## Screenshot grounding data
• • • • •

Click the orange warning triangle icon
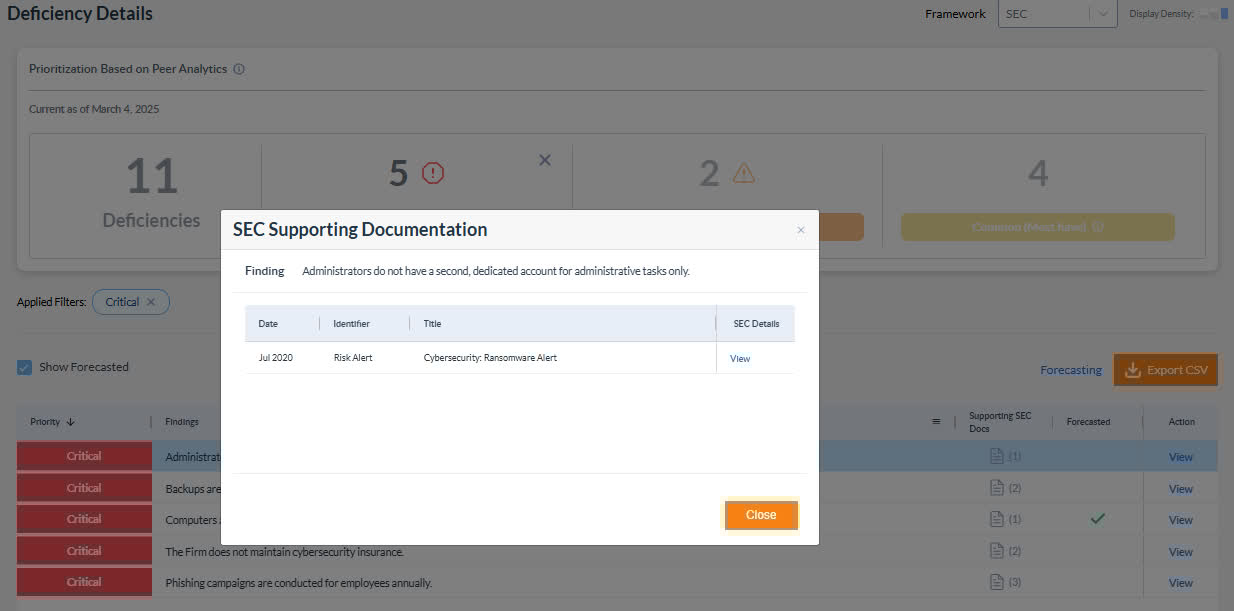The image size is (1234, 611). pyautogui.click(x=743, y=173)
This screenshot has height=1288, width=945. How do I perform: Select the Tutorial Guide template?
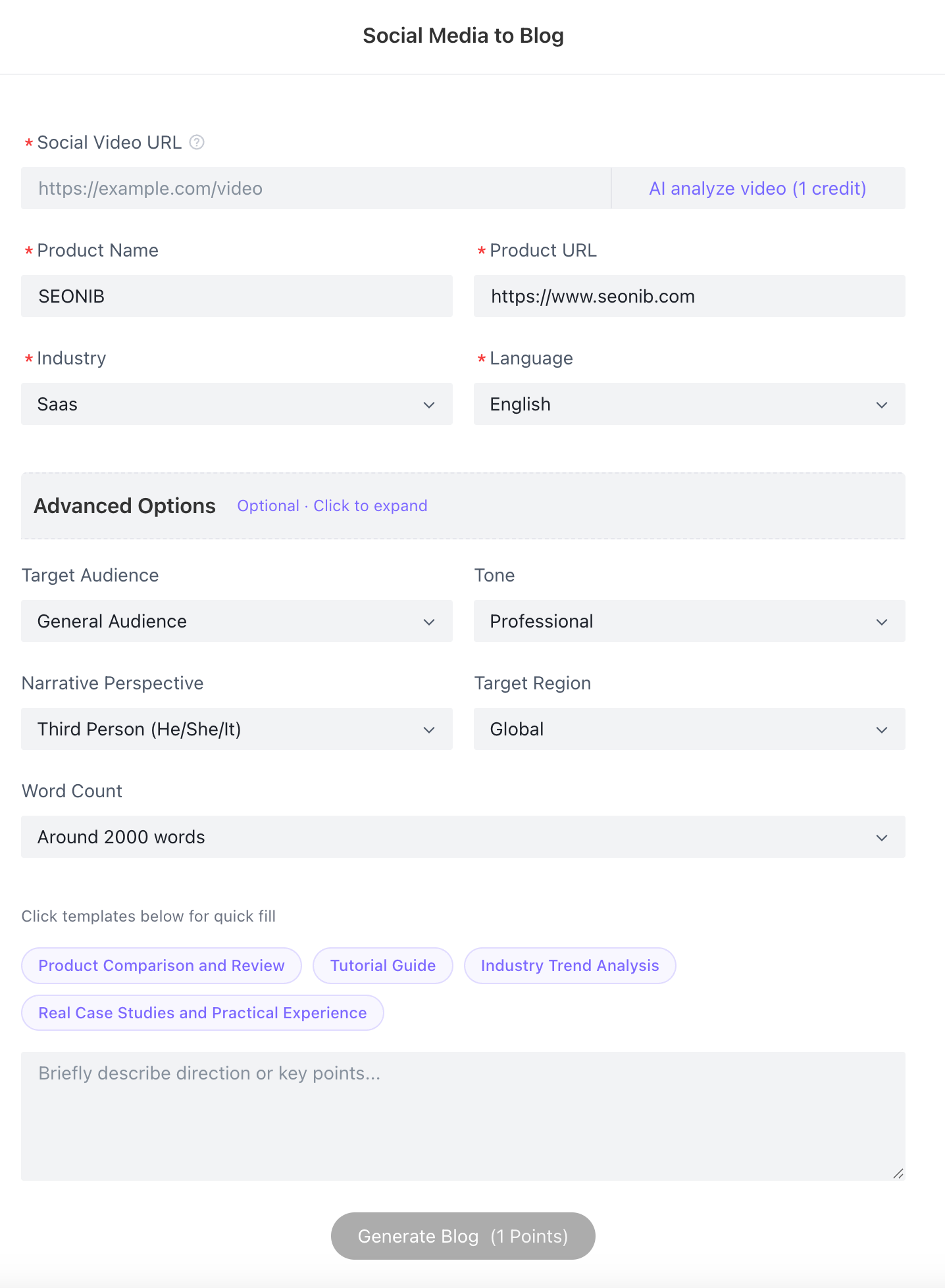click(x=383, y=966)
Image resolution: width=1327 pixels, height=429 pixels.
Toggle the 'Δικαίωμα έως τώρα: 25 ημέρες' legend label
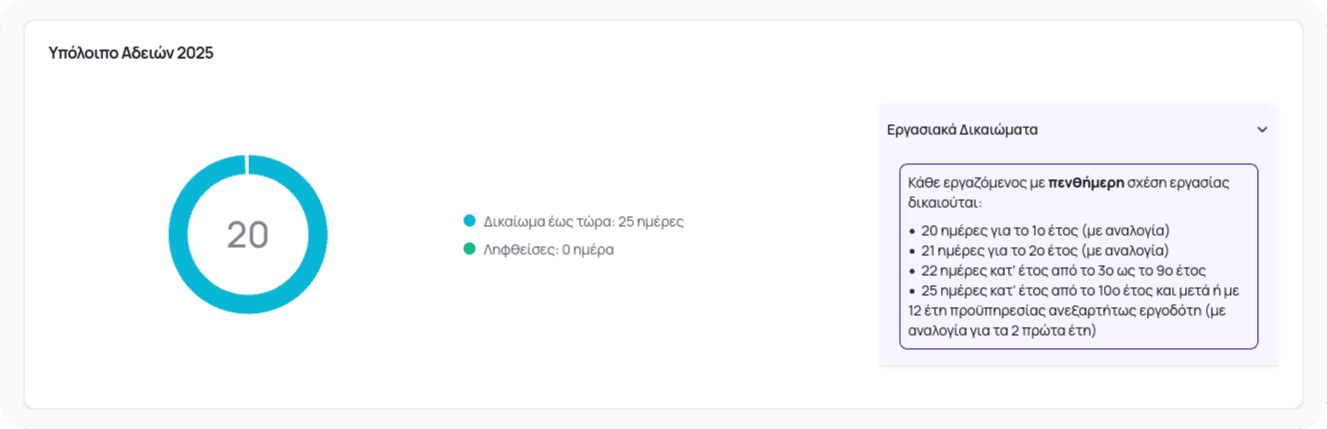click(583, 222)
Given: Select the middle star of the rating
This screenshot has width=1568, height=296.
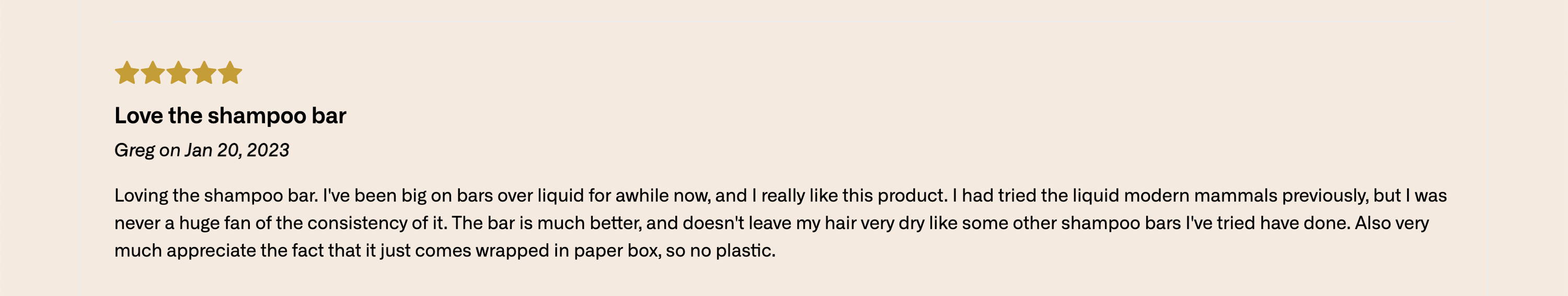Looking at the screenshot, I should tap(178, 73).
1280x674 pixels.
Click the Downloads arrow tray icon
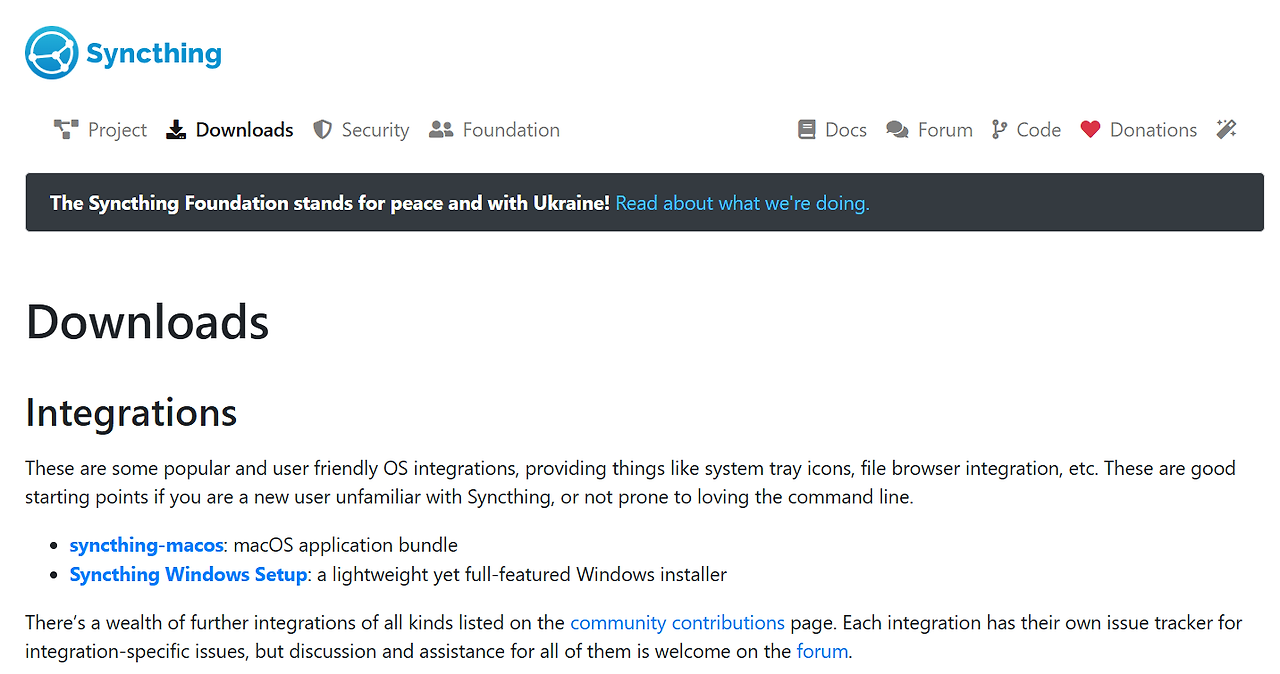[176, 130]
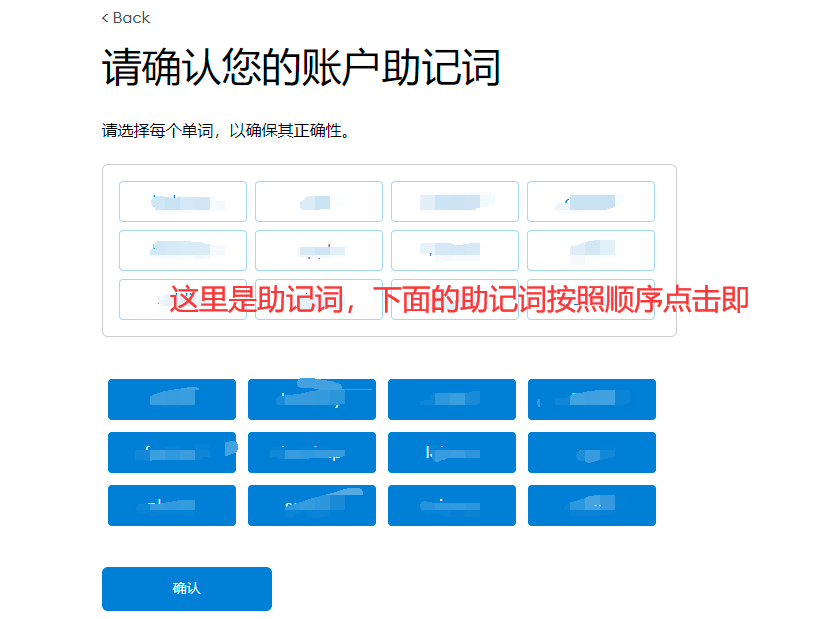Select first blue word button in top row
The image size is (835, 619).
coord(172,399)
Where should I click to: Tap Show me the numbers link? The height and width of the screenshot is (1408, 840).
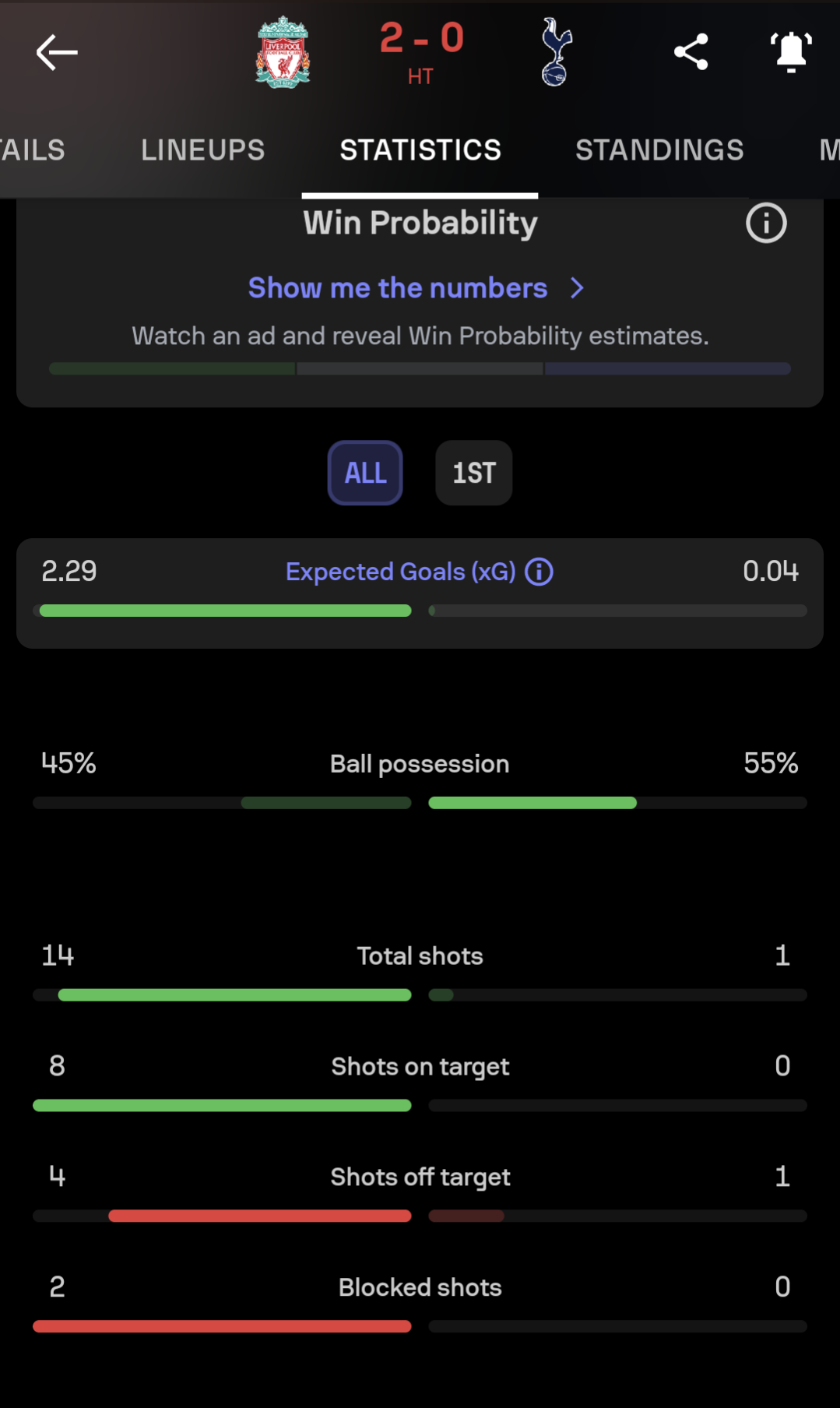[x=398, y=288]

• • • • •

## Exercise directions
The line containing "1280x674 pixels." marks the start: set down exactly that line and every line after it through the last line of the data, without any pictures.

## Worked solution
1280x674 pixels.
Click the Downloads arrow tray icon
[176, 130]
Select first blue word button in top row
The image size is (835, 619).
coord(172,399)
Where should I click to: Tap Show me the numbers link? The height and width of the screenshot is (1408, 840).
[x=398, y=288]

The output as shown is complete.